Labor Dept. Reviewing Bush Worker Protection Rules

The Labor Department today announced separately that it will review two controversial Bush administration policies.

The first is an OSHA proposal that could limit worker exposure to diacetyl, a chemical used to give food a buttery flavor. Factory workers (and possibly consumers) exposed to diacetyl are at a higher risk for developing bronchiolitis obliterans, a potentially fatal lung disease. (Background here.)

OSHA said today it will withdraw Bush’ advanced notice of proposed rulemaking – a relatively minor step – and develop a more concrete proposed regulation. Newly minted Labor Secretary Hilda Solis said, “It is imperative that the Labor Department move quickly to address exposure to food flavorings containing diacetyl.” Celeste Monforton at the Pump Handle blog has the full scoop on today’s announcement.

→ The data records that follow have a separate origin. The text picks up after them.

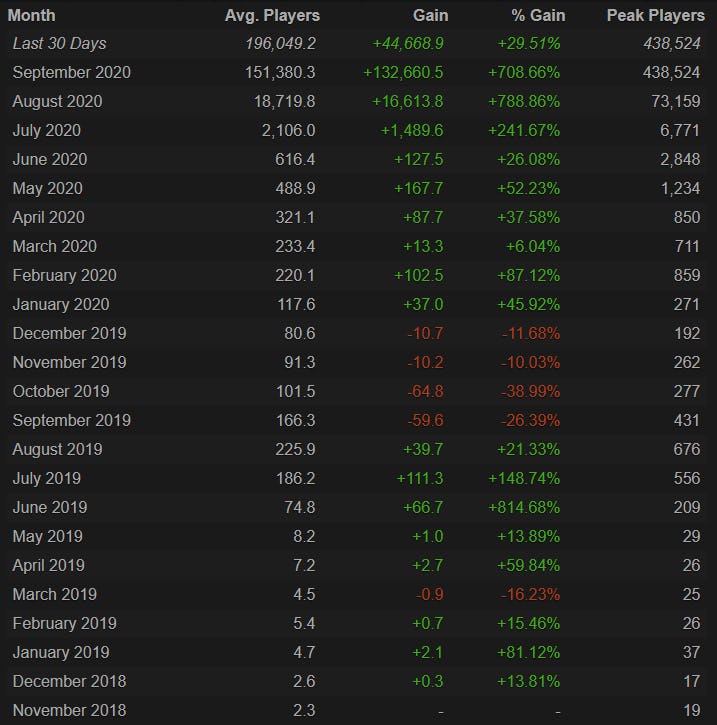Click the Month column header

click(x=32, y=15)
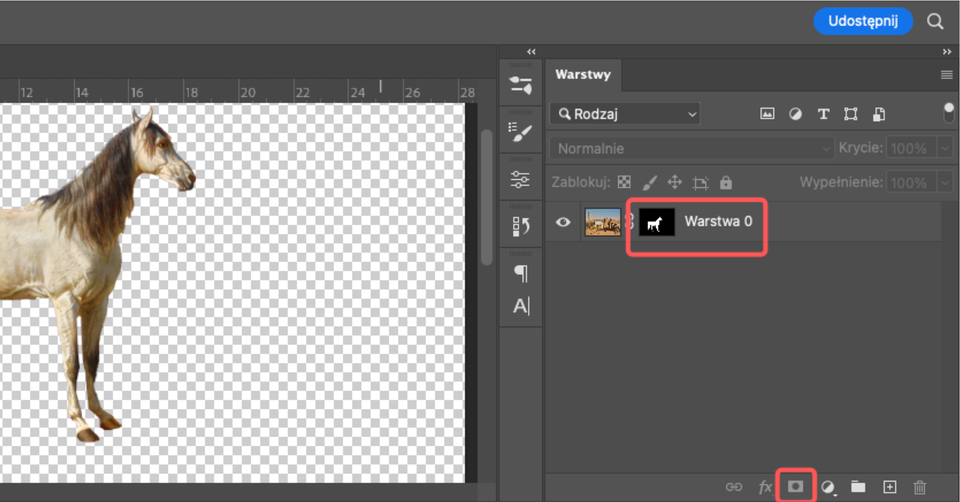
Task: Click the Udostępnij share button
Action: click(x=862, y=21)
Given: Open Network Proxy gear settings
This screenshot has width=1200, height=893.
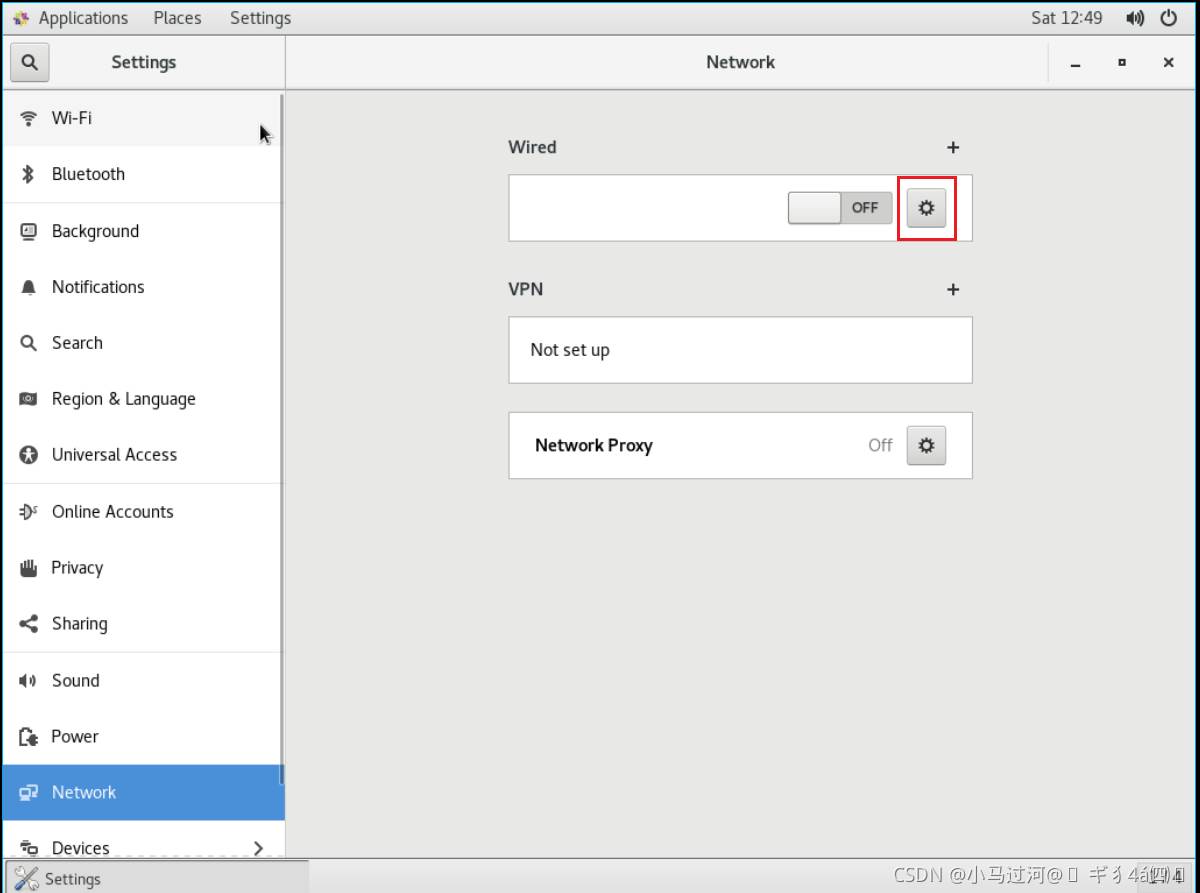Looking at the screenshot, I should (x=926, y=445).
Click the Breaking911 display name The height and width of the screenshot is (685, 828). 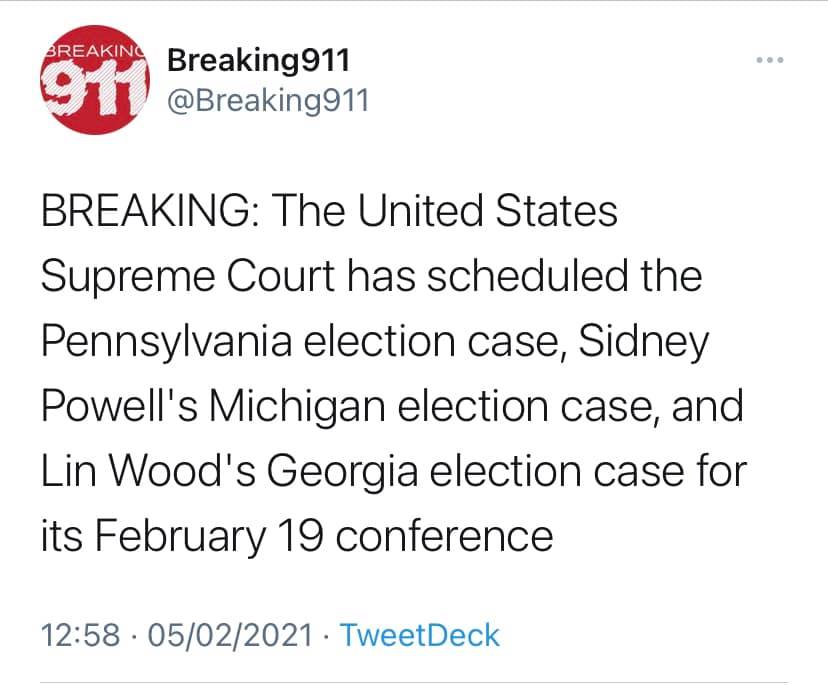tap(259, 60)
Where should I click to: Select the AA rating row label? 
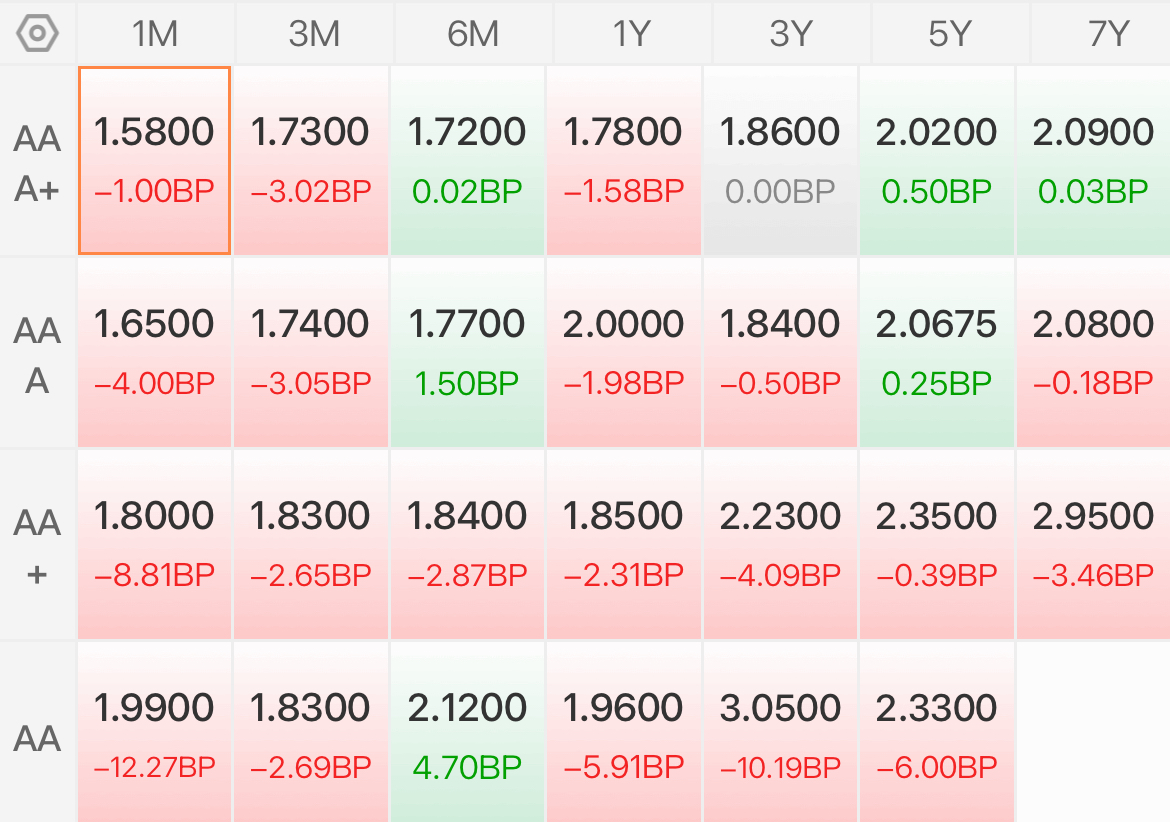(x=37, y=738)
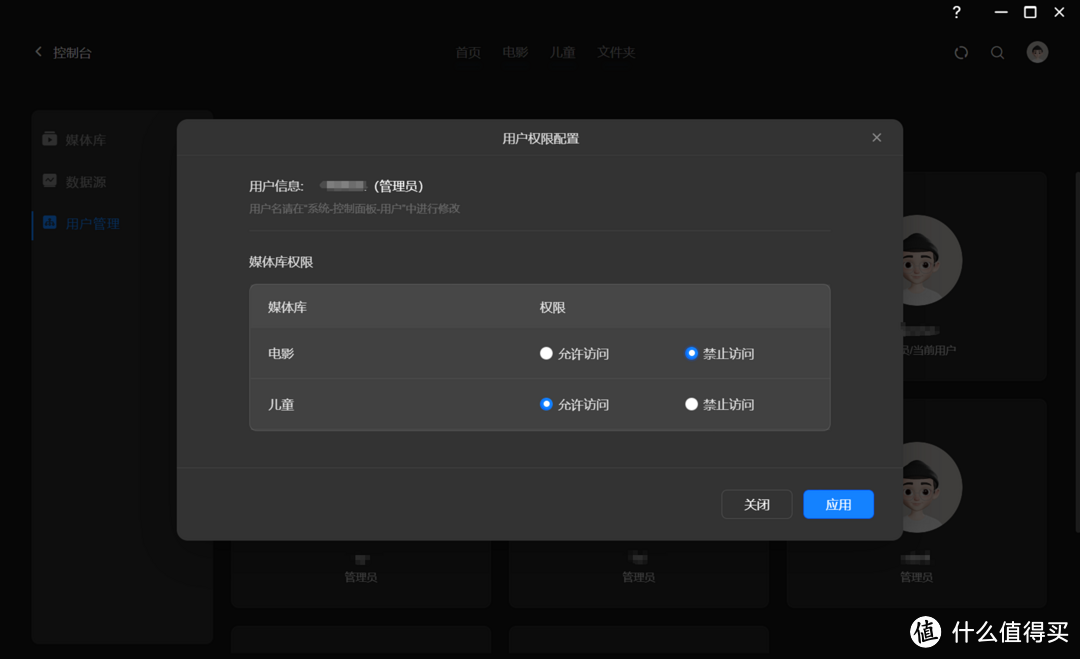Image resolution: width=1080 pixels, height=659 pixels.
Task: Open the 文件夹 view from the navigation bar
Action: pyautogui.click(x=616, y=52)
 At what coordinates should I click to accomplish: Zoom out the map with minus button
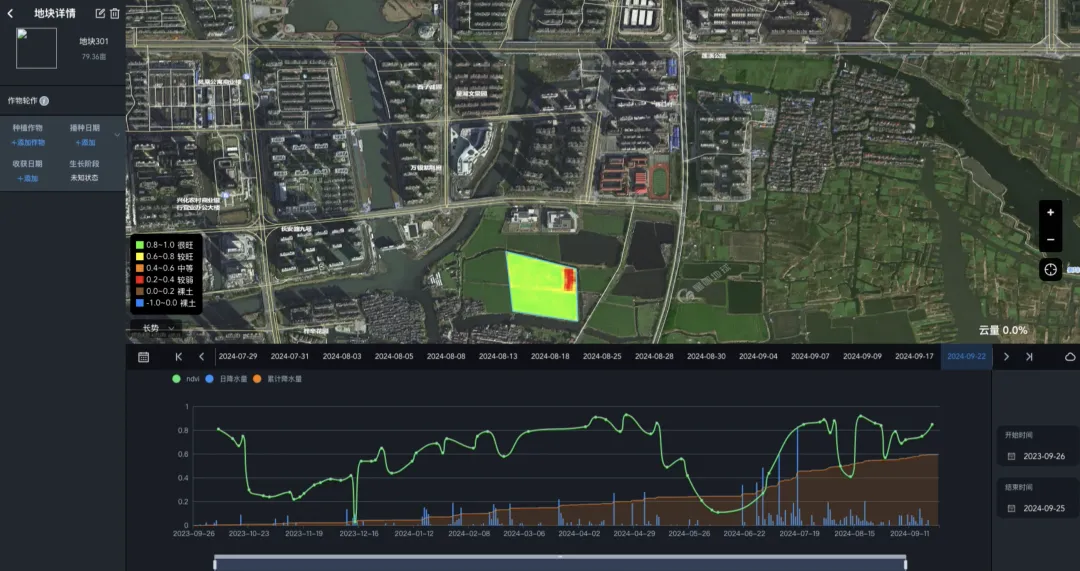tap(1050, 240)
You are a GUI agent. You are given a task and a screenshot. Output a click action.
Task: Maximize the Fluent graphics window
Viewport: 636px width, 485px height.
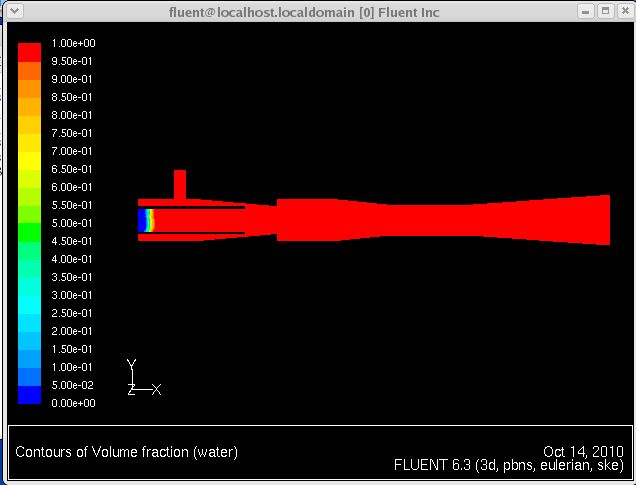point(605,12)
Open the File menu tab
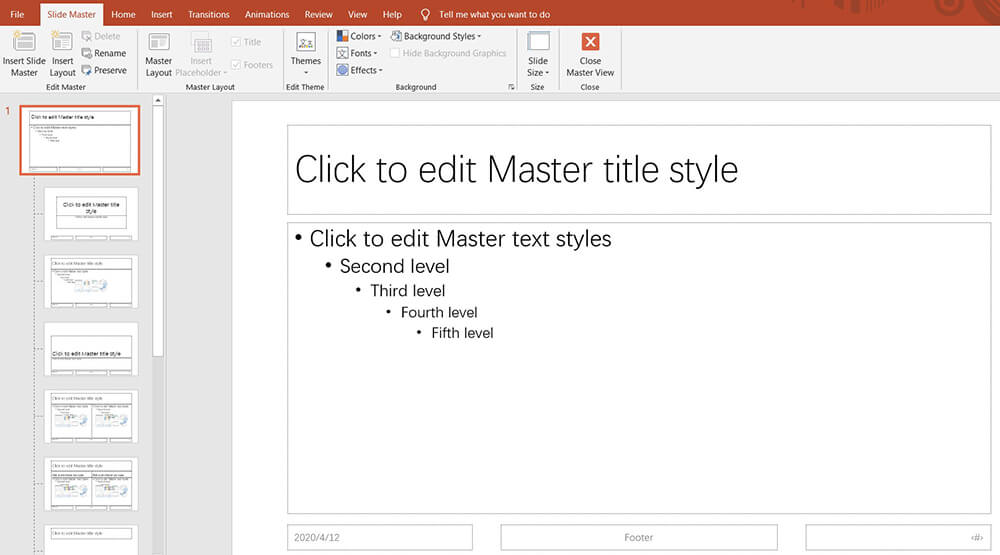 click(17, 15)
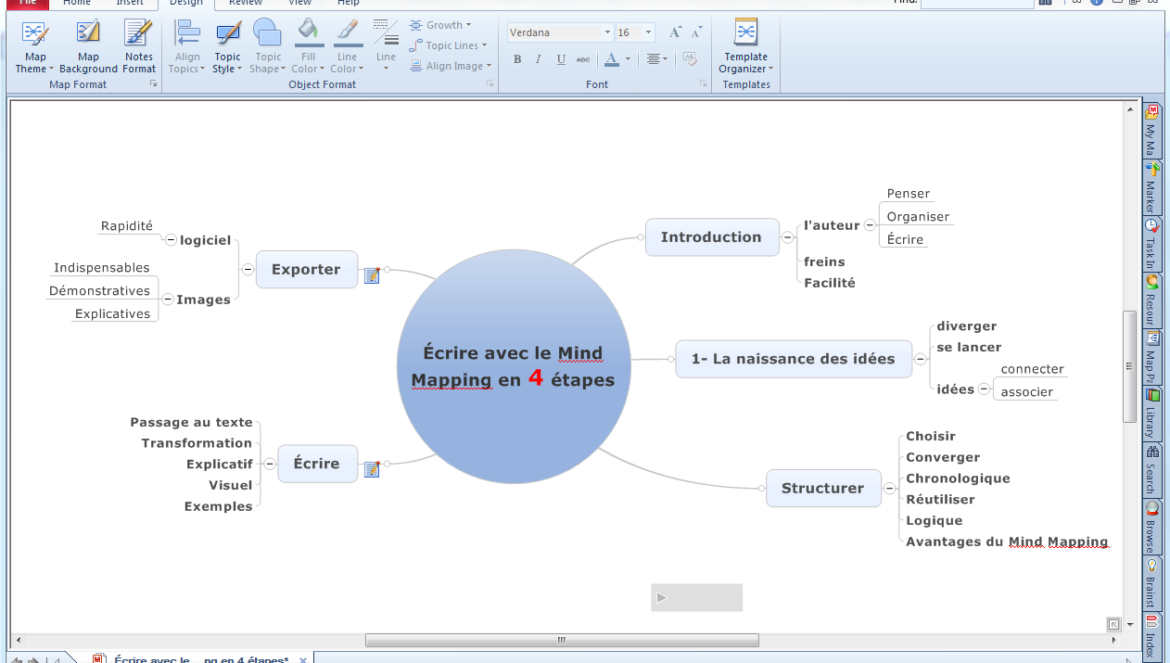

Labor also has announced a review of a Bush-era final regulation that stripped agricultural workers of certain housing and wage protections. The rule, one of President Bush’s midnight regulations, was finalized Dec. 18 and went into effect Jan. 17.

In today’s Federal Register notice, Labor proposed suspending implementation of the rule for 90 days. Labor will accept public comment on a proposed suspension for 10 days (a remarkably short period of time) and, presumably, formally suspend the rule shortly thereafter. If Labor suspends the rule, it will replace it with the rule that had been in effect before Jan. 17.

The regulation restructured the H2-A visa program. The program allows foreign nationals to apply to perform agricultural work in the U.S. on a seasonal basis. According to the advocacy group Farmworker Justice, the regulation will succeed in “reducing obligations for growers to effectively recruit U.S. workers before applying to bring in guestworkers, lowering the wage rates by changing the program’s wage formula and eliminating government oversight of the program.” In a statement today, a number of advocacy groups applauded the proposed suspension.

But a suspension wouldn’t completely fix the Bush rule – some damage has already been done. According to Farmworker Justice, “Meanwhile workers who begin their contracts during the period the Bush Administration's rules are in effect (from January 17th until the suspension begins) may end up working for the lower wages and benefits of the Bush rules.”